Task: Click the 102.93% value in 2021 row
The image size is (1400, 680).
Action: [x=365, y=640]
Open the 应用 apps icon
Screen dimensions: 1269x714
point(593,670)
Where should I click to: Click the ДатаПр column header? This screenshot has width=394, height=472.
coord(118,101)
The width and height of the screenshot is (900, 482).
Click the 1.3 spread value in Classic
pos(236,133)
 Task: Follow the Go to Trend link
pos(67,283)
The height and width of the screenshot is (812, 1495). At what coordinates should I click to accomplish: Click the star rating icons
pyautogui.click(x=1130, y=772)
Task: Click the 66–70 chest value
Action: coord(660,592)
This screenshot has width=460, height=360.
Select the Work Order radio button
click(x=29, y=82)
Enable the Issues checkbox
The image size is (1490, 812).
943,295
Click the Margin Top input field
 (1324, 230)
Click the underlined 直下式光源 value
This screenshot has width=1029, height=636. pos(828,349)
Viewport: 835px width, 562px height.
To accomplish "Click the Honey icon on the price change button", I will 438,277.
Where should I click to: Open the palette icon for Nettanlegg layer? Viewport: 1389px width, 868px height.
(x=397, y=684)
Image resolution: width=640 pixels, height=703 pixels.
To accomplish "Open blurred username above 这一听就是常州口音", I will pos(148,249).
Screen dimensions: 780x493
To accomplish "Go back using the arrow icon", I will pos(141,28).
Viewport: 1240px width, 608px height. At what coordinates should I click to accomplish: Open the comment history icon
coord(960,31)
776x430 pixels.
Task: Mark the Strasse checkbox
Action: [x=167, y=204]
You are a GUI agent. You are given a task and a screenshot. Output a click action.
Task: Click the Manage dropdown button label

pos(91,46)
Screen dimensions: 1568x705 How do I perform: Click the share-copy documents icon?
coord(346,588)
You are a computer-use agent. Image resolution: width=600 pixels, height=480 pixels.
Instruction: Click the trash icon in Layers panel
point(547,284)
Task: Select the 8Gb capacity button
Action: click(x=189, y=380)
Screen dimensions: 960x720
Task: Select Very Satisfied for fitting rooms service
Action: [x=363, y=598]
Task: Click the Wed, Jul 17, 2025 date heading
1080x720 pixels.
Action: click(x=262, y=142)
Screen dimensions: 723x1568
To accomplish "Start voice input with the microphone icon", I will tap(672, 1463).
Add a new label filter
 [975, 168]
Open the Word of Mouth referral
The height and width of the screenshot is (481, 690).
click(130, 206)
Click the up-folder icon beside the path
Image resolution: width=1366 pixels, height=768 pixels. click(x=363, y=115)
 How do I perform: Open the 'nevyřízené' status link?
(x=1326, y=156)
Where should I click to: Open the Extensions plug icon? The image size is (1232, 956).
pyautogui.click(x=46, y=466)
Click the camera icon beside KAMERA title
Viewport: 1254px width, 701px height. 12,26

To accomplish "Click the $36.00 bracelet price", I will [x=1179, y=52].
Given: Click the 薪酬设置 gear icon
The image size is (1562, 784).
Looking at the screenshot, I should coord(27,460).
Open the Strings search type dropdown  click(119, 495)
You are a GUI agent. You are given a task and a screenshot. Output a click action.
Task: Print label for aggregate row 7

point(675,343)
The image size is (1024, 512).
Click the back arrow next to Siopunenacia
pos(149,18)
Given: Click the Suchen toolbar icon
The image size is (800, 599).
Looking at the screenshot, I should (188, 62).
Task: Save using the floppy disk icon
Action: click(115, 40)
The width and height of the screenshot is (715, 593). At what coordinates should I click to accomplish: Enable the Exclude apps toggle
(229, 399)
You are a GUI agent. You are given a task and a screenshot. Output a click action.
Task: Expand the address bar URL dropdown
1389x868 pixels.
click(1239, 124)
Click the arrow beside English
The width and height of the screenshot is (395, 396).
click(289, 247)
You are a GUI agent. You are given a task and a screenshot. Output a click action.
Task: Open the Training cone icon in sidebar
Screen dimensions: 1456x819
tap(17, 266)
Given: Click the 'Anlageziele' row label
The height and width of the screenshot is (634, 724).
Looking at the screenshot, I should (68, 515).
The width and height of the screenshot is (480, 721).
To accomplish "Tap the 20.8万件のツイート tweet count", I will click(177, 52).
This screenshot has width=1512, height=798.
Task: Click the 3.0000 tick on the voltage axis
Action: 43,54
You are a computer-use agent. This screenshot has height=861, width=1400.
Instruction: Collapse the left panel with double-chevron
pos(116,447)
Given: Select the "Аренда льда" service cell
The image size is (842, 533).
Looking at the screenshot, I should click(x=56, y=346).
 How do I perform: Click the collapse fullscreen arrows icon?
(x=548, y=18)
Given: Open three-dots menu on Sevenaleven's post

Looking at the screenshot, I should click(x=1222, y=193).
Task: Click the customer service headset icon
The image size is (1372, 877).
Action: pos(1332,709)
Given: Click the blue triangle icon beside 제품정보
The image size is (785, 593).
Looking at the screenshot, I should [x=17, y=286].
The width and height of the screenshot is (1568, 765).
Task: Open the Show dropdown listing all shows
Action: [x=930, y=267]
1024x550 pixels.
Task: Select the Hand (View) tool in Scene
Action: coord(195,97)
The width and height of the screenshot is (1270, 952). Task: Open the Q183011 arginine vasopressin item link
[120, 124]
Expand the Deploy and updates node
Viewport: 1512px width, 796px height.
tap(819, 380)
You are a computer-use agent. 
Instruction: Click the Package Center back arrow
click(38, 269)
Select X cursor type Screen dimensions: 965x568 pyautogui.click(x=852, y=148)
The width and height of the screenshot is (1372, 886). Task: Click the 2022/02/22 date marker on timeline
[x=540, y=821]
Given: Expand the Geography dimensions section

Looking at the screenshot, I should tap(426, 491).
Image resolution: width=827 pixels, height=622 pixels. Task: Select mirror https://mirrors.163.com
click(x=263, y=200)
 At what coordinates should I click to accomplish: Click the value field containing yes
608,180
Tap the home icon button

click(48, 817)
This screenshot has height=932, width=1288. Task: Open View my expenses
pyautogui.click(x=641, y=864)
━━━━━━━━━━━━━━━━━━━━
## [EXERCISE GOAL]
Please pull out every line from the entries above that contains the word "Instruction", and list those lines as they appear.

## [FINAL ANSWER]
Instruction: Click the trash icon in Layers panel
Instruction: Collapse the left panel with double-chevron
Instruction: Click the Package Center back arrow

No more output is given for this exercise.